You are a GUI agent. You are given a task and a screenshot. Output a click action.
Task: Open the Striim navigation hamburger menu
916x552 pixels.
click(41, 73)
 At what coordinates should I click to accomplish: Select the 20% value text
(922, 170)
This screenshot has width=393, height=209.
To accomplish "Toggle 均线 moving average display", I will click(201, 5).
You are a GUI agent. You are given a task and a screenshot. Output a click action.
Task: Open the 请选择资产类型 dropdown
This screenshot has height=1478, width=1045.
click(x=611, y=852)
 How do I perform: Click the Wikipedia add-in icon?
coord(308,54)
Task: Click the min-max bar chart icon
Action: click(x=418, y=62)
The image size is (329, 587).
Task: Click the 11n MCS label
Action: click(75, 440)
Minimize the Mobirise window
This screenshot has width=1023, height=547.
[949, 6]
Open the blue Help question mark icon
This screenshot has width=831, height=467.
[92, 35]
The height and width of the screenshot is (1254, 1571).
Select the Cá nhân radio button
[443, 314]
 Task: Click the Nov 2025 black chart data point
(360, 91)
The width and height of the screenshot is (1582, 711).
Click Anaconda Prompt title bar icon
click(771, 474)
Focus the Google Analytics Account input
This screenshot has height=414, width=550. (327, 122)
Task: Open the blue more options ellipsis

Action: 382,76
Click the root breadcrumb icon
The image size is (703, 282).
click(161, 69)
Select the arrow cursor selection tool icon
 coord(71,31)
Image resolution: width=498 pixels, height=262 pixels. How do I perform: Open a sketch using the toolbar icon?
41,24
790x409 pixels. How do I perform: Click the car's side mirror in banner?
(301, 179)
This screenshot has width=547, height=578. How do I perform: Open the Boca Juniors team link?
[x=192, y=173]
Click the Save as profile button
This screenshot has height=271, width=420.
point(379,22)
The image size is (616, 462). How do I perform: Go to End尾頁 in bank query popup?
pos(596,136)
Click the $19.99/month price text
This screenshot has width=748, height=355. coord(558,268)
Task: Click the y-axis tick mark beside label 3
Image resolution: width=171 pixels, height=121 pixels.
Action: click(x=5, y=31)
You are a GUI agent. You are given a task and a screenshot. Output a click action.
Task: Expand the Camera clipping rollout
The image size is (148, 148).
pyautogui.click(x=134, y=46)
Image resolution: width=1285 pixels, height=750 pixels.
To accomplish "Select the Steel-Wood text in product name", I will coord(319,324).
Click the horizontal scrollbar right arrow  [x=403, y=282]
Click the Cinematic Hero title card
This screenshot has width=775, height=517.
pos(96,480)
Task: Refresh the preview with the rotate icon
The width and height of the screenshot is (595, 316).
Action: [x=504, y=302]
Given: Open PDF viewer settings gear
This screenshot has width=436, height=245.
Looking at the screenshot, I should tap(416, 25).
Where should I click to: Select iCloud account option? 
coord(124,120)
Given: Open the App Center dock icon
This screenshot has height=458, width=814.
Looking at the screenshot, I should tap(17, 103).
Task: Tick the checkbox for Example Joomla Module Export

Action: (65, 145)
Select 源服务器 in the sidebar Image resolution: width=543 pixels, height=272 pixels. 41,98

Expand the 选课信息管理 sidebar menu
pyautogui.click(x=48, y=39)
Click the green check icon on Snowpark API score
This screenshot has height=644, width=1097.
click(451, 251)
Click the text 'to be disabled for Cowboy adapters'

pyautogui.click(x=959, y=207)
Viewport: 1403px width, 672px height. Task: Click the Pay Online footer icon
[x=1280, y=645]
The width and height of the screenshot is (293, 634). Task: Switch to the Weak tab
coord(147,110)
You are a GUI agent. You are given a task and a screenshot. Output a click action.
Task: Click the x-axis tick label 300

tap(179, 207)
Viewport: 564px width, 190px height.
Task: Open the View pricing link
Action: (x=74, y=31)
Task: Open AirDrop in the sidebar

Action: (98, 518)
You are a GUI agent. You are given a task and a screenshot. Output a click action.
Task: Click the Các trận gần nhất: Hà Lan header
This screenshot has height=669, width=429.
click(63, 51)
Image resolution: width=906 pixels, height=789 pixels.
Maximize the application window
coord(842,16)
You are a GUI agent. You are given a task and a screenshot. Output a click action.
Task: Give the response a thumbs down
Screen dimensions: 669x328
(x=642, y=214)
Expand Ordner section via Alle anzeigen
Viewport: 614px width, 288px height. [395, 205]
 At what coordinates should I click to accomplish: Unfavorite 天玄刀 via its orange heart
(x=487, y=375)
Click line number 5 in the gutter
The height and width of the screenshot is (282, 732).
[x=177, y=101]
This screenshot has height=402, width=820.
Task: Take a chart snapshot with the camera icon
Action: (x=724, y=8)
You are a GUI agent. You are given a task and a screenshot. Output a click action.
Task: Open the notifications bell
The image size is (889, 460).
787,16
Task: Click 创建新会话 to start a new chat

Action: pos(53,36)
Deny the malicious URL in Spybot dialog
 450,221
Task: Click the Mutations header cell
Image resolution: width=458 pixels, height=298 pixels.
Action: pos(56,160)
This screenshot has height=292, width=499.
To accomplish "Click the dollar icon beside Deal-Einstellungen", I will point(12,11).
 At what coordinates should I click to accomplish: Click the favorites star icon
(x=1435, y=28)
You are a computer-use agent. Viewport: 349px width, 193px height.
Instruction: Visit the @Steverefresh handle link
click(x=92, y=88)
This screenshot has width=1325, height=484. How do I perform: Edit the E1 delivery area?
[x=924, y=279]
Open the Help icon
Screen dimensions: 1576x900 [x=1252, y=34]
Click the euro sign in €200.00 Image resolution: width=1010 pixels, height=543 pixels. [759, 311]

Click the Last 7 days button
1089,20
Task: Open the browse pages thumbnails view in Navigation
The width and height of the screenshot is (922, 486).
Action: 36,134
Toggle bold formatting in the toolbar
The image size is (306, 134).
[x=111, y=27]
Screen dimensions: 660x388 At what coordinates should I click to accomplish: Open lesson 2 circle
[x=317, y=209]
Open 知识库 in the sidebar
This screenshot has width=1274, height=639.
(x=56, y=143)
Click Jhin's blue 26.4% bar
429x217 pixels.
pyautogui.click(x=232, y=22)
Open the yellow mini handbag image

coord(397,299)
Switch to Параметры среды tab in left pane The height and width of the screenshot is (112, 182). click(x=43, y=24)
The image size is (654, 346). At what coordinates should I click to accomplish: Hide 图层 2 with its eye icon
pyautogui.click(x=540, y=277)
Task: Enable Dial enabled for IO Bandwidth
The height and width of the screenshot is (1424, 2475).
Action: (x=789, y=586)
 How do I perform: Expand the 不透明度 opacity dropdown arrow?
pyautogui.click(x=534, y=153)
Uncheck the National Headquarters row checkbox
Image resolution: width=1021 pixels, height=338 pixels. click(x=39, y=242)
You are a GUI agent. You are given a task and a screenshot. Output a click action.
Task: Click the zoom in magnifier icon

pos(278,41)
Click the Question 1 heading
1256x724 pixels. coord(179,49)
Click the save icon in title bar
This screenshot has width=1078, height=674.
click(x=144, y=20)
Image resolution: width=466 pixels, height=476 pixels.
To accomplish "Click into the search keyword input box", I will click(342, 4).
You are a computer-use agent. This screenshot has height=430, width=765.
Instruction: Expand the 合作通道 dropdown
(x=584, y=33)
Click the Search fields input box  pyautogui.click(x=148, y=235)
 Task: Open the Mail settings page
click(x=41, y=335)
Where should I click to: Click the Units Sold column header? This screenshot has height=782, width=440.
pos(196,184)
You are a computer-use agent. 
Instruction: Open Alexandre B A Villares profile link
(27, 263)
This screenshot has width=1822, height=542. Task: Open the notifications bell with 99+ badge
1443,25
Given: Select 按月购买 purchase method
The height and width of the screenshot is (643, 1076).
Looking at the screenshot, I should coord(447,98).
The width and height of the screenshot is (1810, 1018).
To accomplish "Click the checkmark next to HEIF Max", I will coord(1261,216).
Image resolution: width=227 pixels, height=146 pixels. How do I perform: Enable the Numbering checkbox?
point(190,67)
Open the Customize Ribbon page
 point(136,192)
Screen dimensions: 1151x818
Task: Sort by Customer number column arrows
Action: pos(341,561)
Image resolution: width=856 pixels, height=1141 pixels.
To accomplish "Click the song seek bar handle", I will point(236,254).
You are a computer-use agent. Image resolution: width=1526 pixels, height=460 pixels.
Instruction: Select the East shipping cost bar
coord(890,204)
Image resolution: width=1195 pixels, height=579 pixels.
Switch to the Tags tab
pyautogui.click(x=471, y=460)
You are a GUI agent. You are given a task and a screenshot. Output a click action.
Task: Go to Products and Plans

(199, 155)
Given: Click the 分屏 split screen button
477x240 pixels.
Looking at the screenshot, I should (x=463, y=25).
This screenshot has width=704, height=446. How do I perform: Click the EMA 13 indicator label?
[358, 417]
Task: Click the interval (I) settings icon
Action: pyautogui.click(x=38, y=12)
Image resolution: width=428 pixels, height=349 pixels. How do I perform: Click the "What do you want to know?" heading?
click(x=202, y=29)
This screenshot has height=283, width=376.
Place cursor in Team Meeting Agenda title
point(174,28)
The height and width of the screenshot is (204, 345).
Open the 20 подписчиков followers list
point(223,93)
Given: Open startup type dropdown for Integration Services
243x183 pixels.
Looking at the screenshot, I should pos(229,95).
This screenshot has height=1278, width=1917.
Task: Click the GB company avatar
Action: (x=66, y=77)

═══

__OBJECTIVE__.
Please rewrite the data starting at the line that contains "Click the Search" and ending after the line that contains "point(174,28)", replacing "Tags" with "Labels" and leaving everything else unchanged.

__OUTPUT FOR THIS TASK__.
Click the Search fields input box  pyautogui.click(x=148, y=235)
 Task: Open the Mail settings page
click(x=41, y=335)
Where should I click to: Click the Units Sold column header? This screenshot has height=782, width=440.
pos(196,184)
You are a computer-use agent. 
Instruction: Open Alexandre B A Villares profile link
(27, 263)
This screenshot has width=1822, height=542. Task: Open the notifications bell with 99+ badge
1443,25
Given: Select 按月购买 purchase method
The height and width of the screenshot is (643, 1076).
Looking at the screenshot, I should coord(447,98).
The width and height of the screenshot is (1810, 1018).
To accomplish "Click the checkmark next to HEIF Max", I will coord(1261,216).
Image resolution: width=227 pixels, height=146 pixels. How do I perform: Enable the Numbering checkbox?
point(190,67)
Open the Customize Ribbon page
 point(136,192)
Screen dimensions: 1151x818
Task: Sort by Customer number column arrows
Action: pos(341,561)
Image resolution: width=856 pixels, height=1141 pixels.
To accomplish "Click the song seek bar handle", I will point(236,254).
You are a computer-use agent. Image resolution: width=1526 pixels, height=460 pixels.
Instruction: Select the East shipping cost bar
coord(890,204)
Image resolution: width=1195 pixels, height=579 pixels.
Switch to the Labels tab
pyautogui.click(x=471, y=460)
You are a GUI agent. You are given a task and a screenshot. Output a click action.
Task: Go to Products and Plans

(199, 155)
Given: Click the 分屏 split screen button
477x240 pixels.
Looking at the screenshot, I should (x=463, y=25).
This screenshot has width=704, height=446. How do I perform: Click the EMA 13 indicator label?
[358, 417]
Task: Click the interval (I) settings icon
Action: pyautogui.click(x=38, y=12)
Image resolution: width=428 pixels, height=349 pixels. How do I perform: Click the "What do you want to know?" heading?
click(x=202, y=29)
This screenshot has height=283, width=376.
Place cursor in Team Meeting Agenda title
point(174,28)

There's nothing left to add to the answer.